Stuart Eisenberg: The Financial Oxygen Flows Again?

Even in times of lean and mean credit, lending remains the lifeblood--the oxygen in that lifeblood--of commercial real estate.

Even in times of lean and mean credit, lending remains the lifeblood–the oxygen in that lifeblood–of commercial real estate. The question on the industry’s mind virtually since the first days of the credit squeeze in 2007 has been, “Where are things going to get better?” in terms of CRE finance.

So far the persistent answer to that question has been, “Later.” Now the answer might be “Sooner rather than later,” but the outlook is still a bit murky.

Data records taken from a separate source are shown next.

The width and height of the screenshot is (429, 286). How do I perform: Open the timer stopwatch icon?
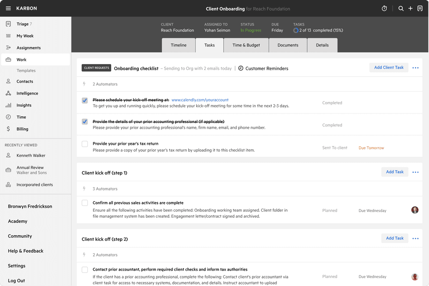(383, 8)
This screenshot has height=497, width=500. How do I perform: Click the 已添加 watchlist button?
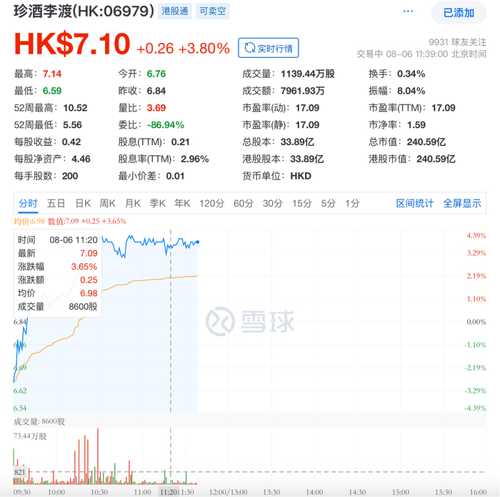point(458,12)
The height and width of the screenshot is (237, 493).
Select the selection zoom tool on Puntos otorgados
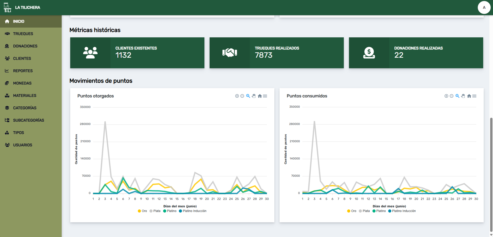(248, 96)
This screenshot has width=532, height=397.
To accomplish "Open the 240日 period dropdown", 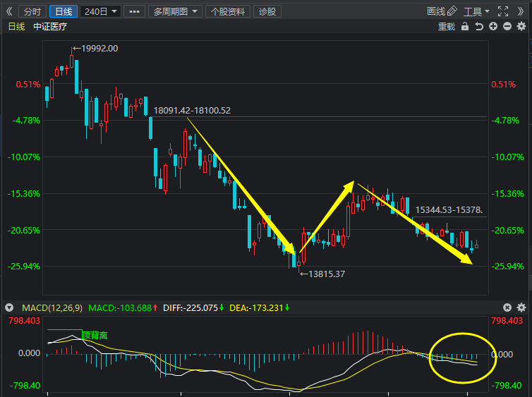I will (x=100, y=11).
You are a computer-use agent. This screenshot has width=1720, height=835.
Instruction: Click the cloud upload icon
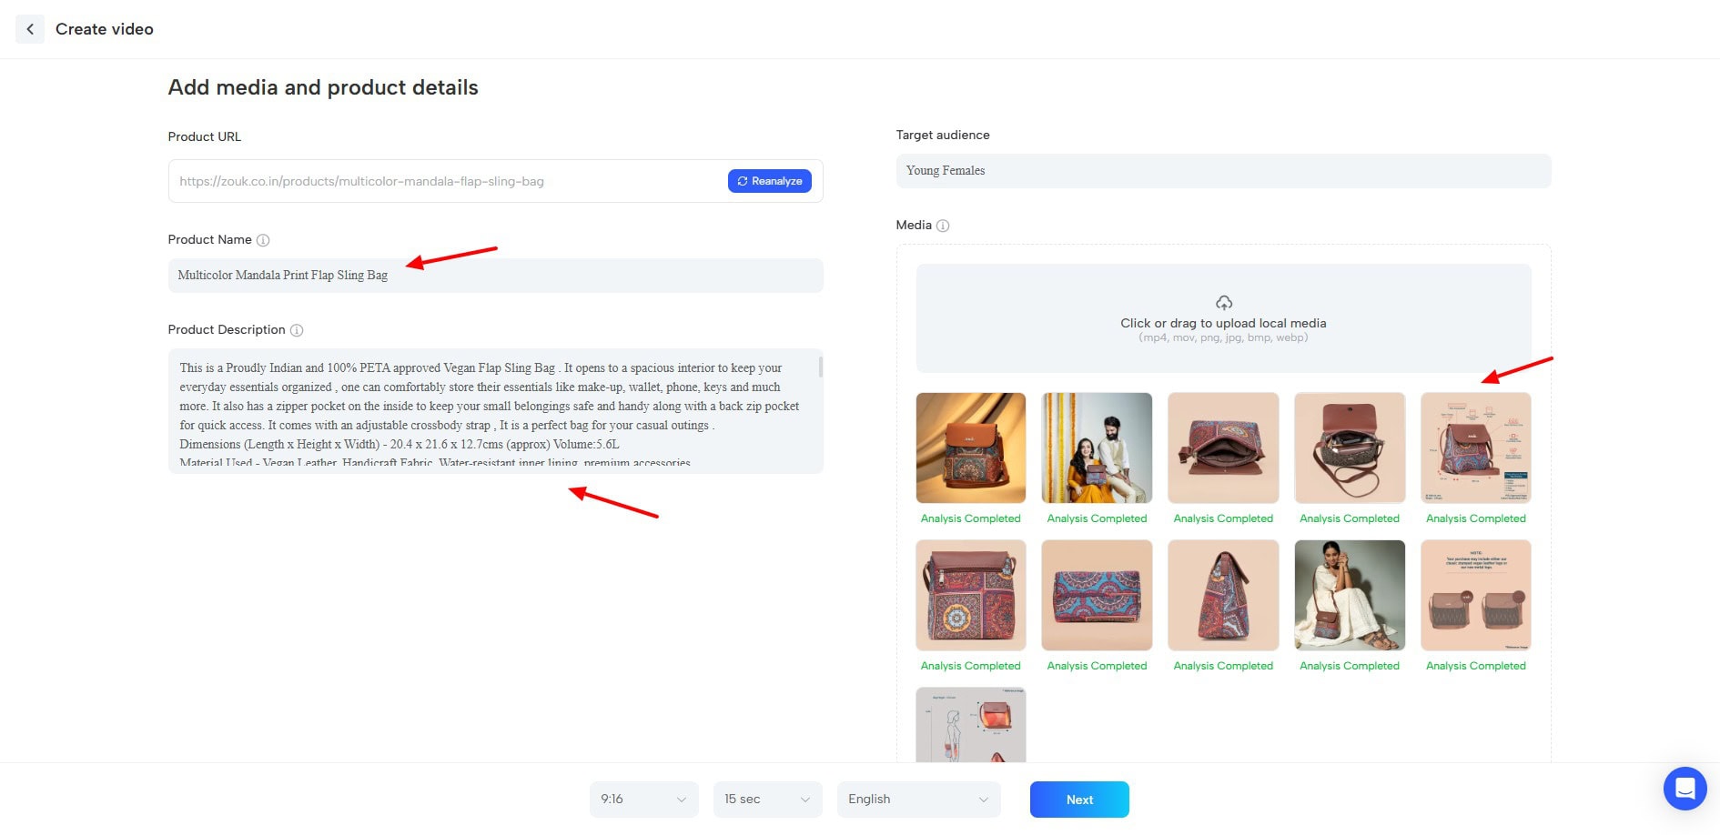[1223, 303]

Recently, Commercial Property Executive contributing editor Dees Stribling spoke with Stuart Eisenberg, partner and national director, real estate and hospitality practice, at the international accountancy BDO, to get his thoughts about CRE finance in our time. He’s optimistic about some kinds of deals going forward, but things will continue to be tough for underwater borrowers and lenders.

Is the consensus that CRE underwriting became too tight because of the panic and the following recession, or just about right?

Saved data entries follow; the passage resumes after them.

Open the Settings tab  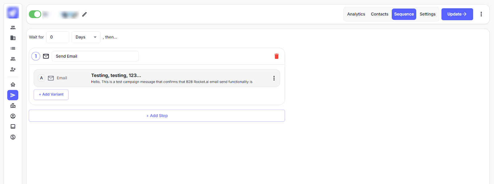(x=427, y=14)
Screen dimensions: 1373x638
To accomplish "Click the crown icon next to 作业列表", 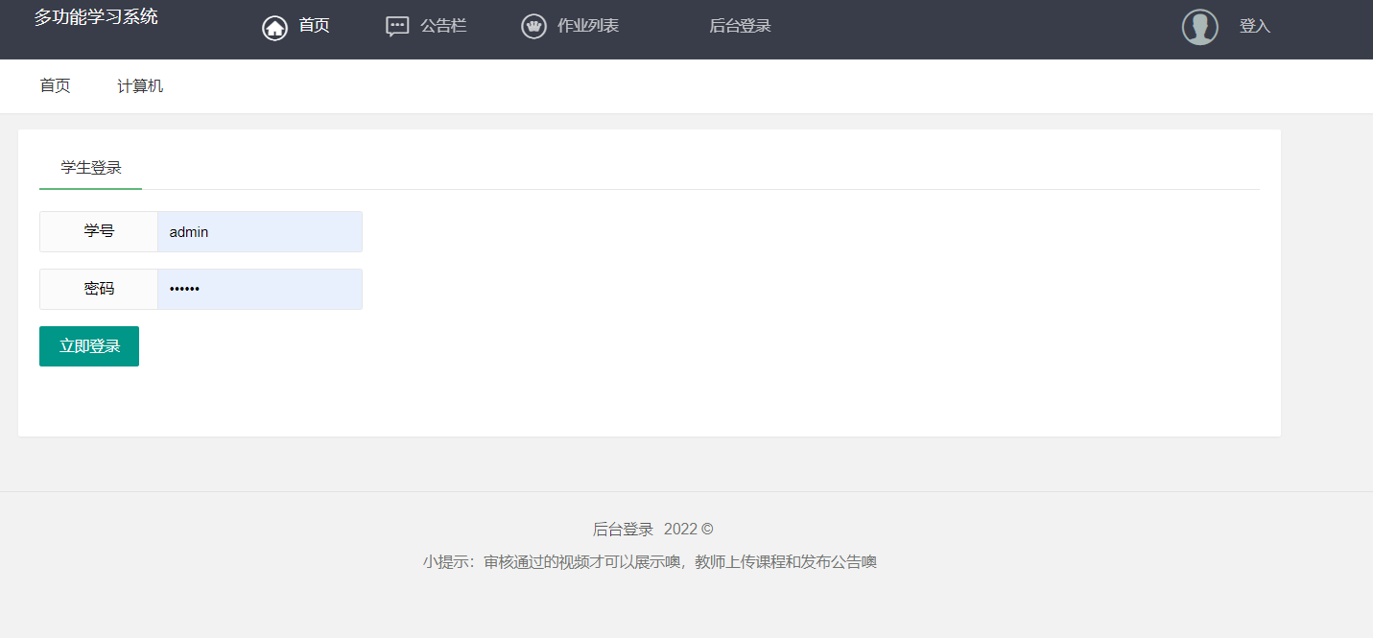I will (533, 27).
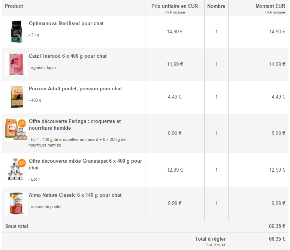The height and width of the screenshot is (250, 290).
Task: Open Offre découverte mixte Granatapet link
Action: click(85, 161)
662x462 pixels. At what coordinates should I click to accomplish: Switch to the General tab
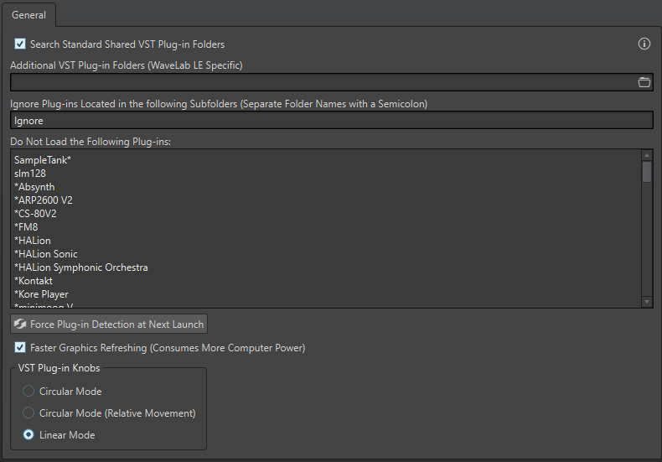[x=29, y=14]
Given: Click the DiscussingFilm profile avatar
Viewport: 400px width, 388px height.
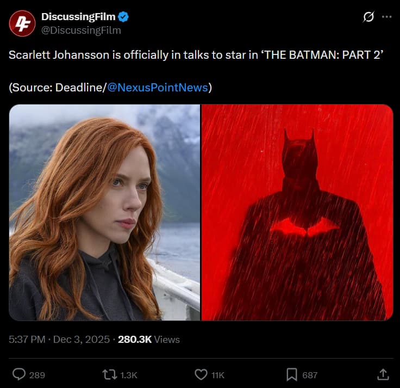Looking at the screenshot, I should coord(22,23).
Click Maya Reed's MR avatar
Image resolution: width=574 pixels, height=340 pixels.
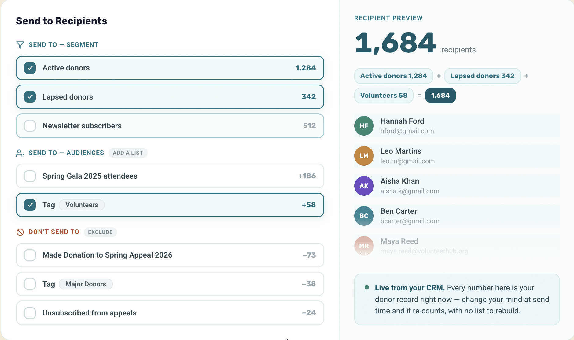[364, 246]
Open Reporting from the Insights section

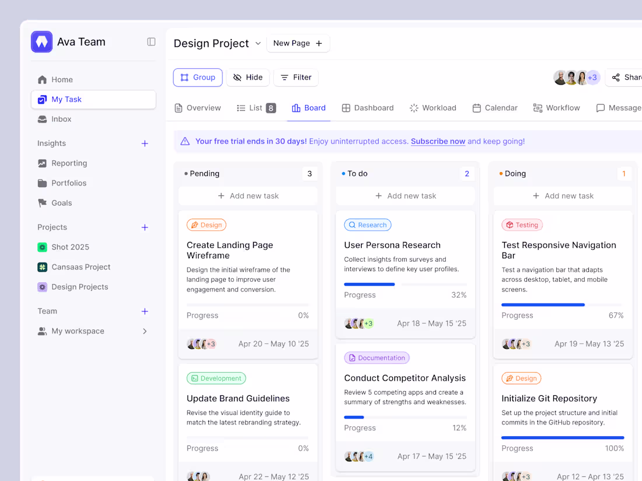[69, 163]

Eisenberg: In recent months, the underwriting environment for properties with a quality tenant profile has improved to levels that are allowing deals to happen. Loan-to-value ratios between 65 percent and 75 percent are available for various property types and debt yield requirements have started to decline. Another factor that is expected to continue to add liquidity to the market is the expected return of CMBS financing in the next six to nine months.

How will the industry deal with refinancing properties financed at the height of the bubble?

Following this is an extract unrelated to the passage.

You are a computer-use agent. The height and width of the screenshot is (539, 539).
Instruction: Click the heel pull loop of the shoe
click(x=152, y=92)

Eisenberg: Other than the continuation of “hold and hope,” there does not appear to be a plan in place to address the refinancing of properties financed at the height of the market. Lenders appear to be more active in taking possession of assets, but seem willing to hold and operate the assets in order to market and sell as market conditions improve.

Can loans on the books continue being continued?

Eisenberg: The financial institutions may have the capital and willingness to continue this non-strategy for the foreseeable future. But it’s unclear what will happen with properties financed with securitized debt as the special servicers are forced to deal with the requirements of the pooling and servicing agreements in addressing these loans.